AI in Shortcuts: Unleashing Apple’s “Use Model” Action for Productivity

The landscape of personal computing is undergoing a significant transformation, propelled by the integration of artificial intelligence directly into our everyday tools. Apple’s latest advancements, particularly within its robust Shortcuts automation platform, offer users unprecedented access to AI models through a groundbreaking feature: the Use Model action. This innovation promises to unlock new frontiers in productivity, allowing complex, data-driven tasks to be automated with a sophistication previously unimaginable. However, as with any nascent technology, the reality of implementing AI into practical workflows reveals both immense power and surprising imperfections.

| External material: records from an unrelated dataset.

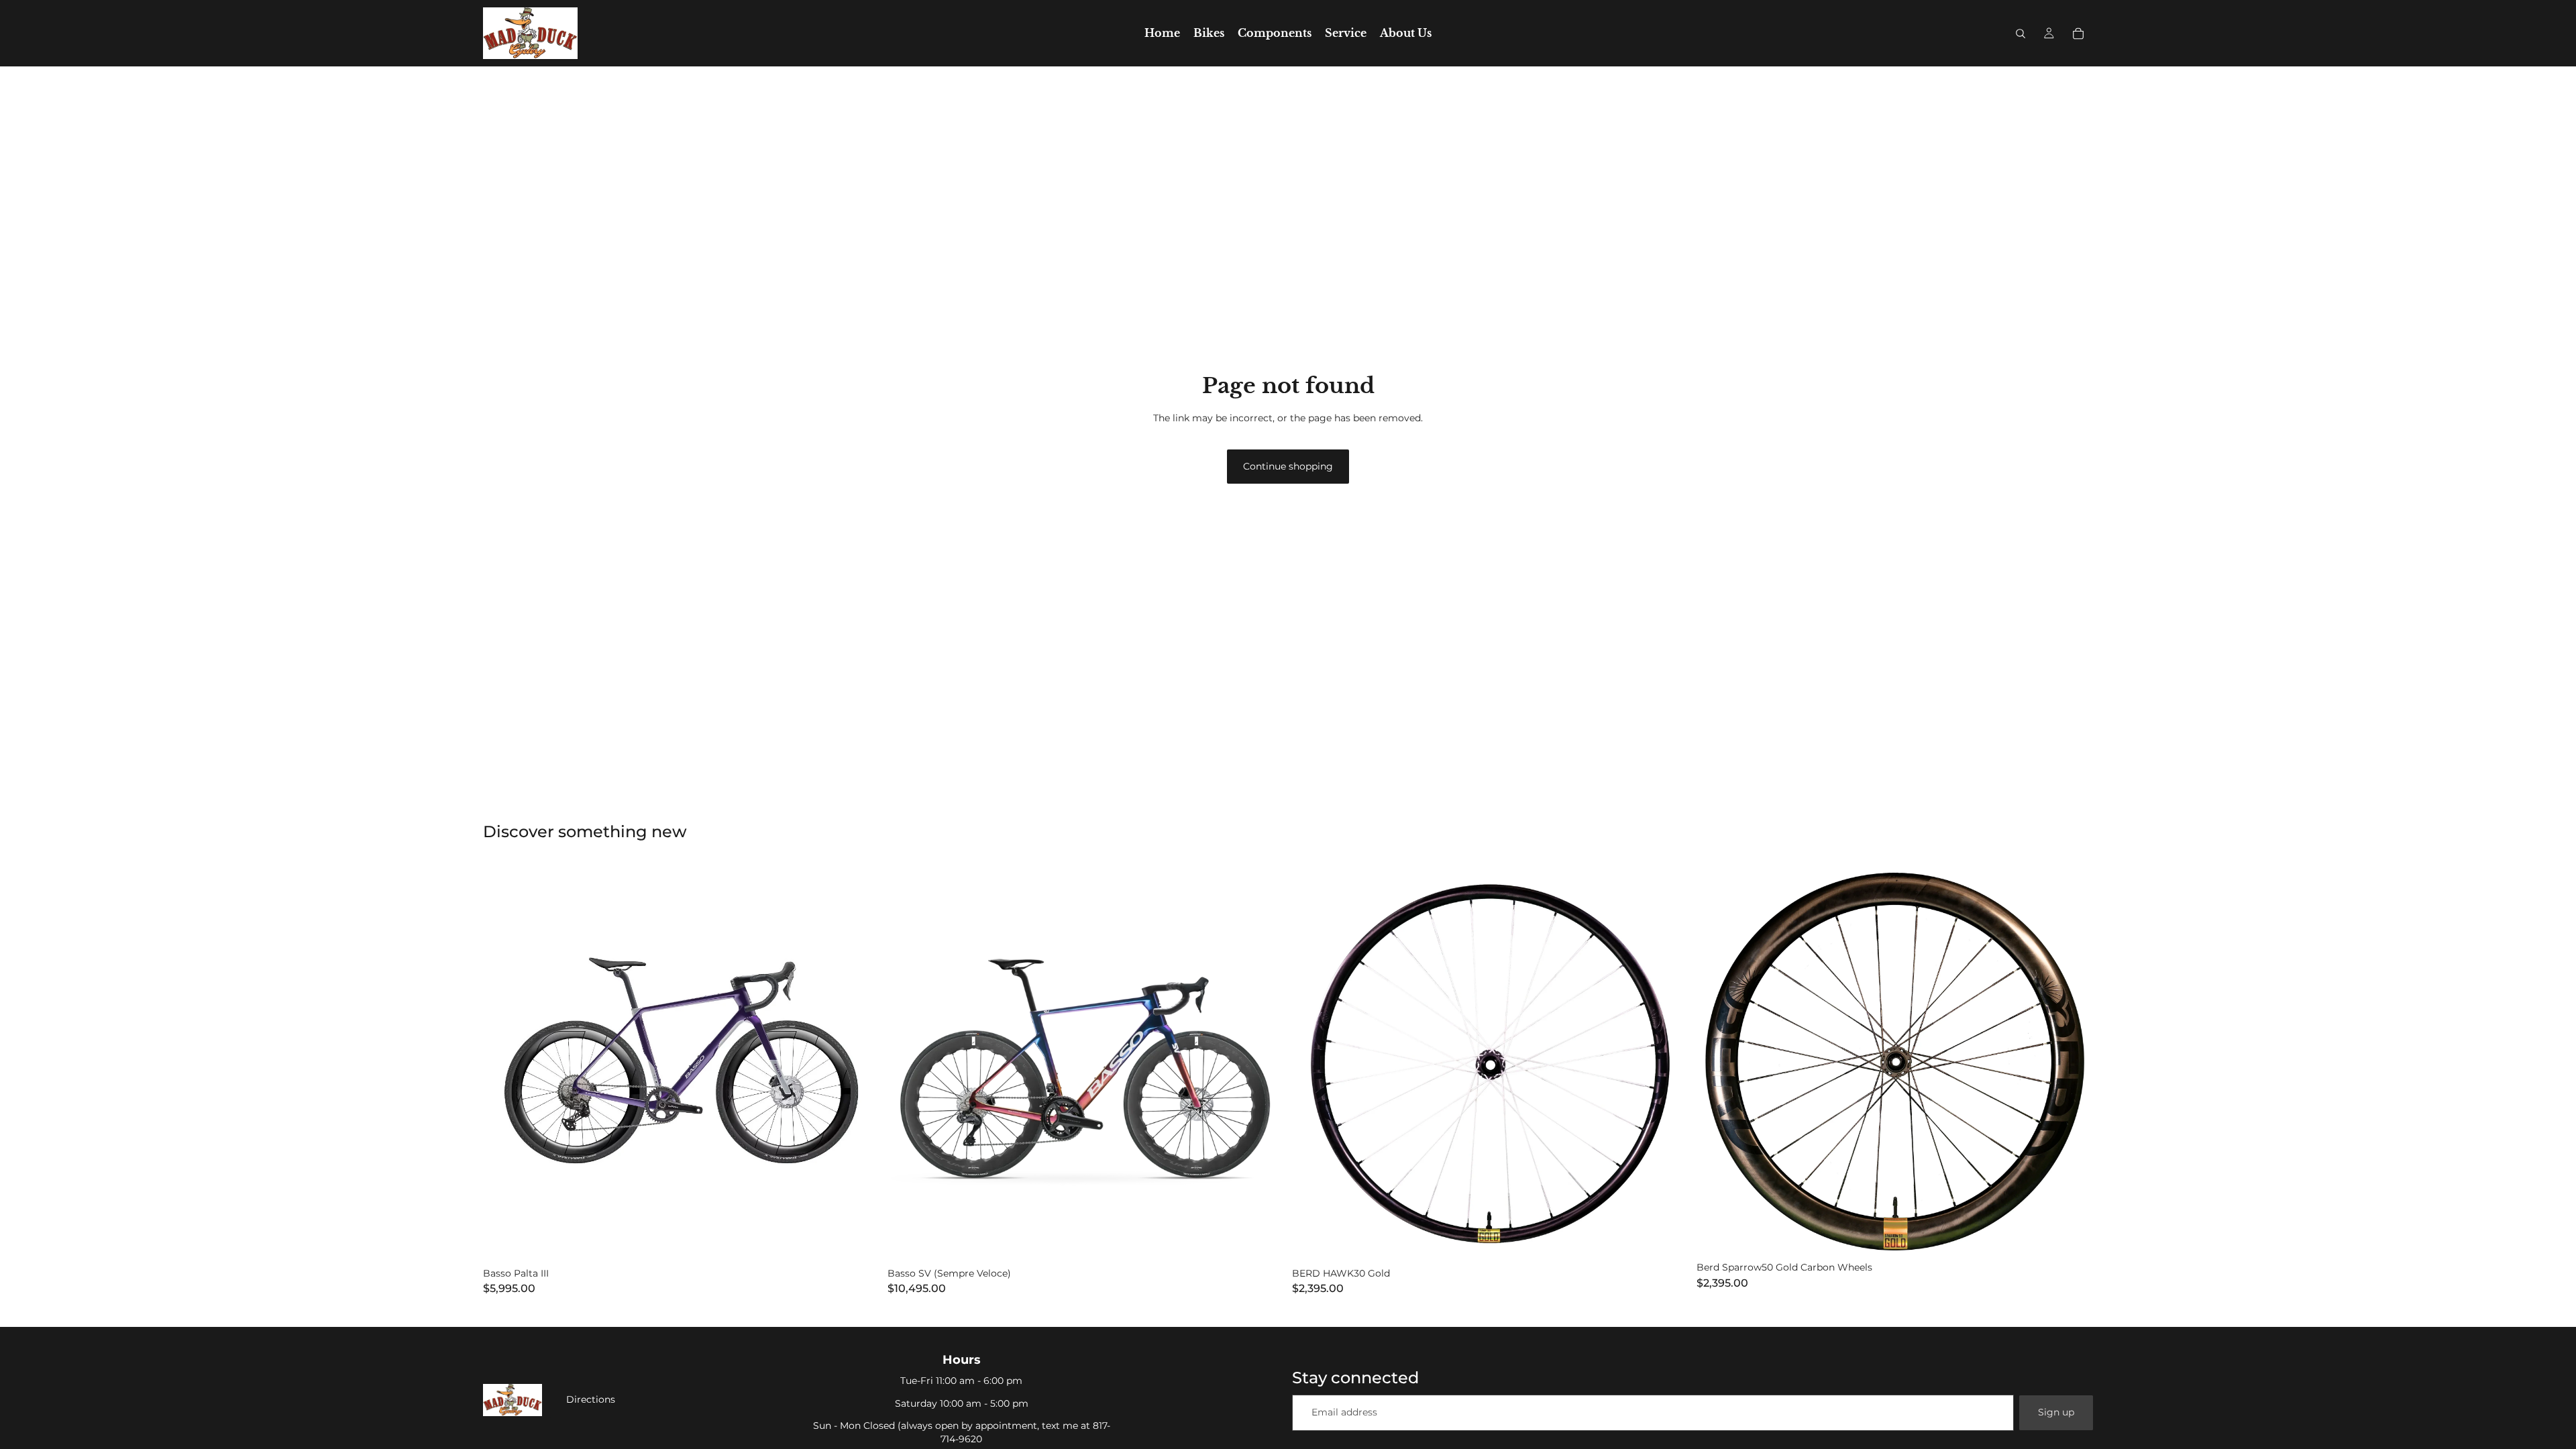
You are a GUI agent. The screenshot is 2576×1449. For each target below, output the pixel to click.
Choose (870, 1240)
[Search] (2020, 33)
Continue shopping (1288, 466)
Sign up (2056, 1412)
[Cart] (2078, 33)
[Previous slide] (503, 1063)
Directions (590, 1399)
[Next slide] (859, 1063)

This article delves into the practical application of Apple’s AI models within Shortcuts, drawing insights from real-world experiments in two distinct areas: automated image description for web accessibility and streamlined expense receipt processing. These explorations highlight the iterative nature of prompt engineering, the nuances of AI model behavior, and the critical importance of human oversight in achieving reliable automation.

UNLEASHING AI IN SHORTCUTS: THE USE MODEL ACTION

At the heart of Apple’s latest automation capabilities lies the Use Model action in Shortcuts. This powerful new component acts as a gateway to various artificial intelligence models, allowing users to feed data into an AI and receive processed output. The flexibility of this action is a cornerstone of its appeal, as it supports different deployment environments for the AI models:

  • On-Device Models: These models run directly on your Mac, iPhone, or iPad, offering maximum privacy and often quicker processing times for tasks that don’t require extensive computational resources or vast datasets. They are ideal for sensitive data or scenarios where internet connectivity might be limited.
  • Private Cloud Compute Servers: For more demanding tasks that require greater computational power or access to larger models, Apple’s Private Cloud Compute offers a secure, privacy-preserving solution. Data sent to these servers is encrypted and processed in a way that prevents Apple from accessing it directly, striking a balance between power and privacy.
  • Third-Party AI Services: The architecture also allows for integration with external AI providers like OpenAI, expanding the range of capabilities to include models specialized in various domains, though this option may come with different privacy considerations.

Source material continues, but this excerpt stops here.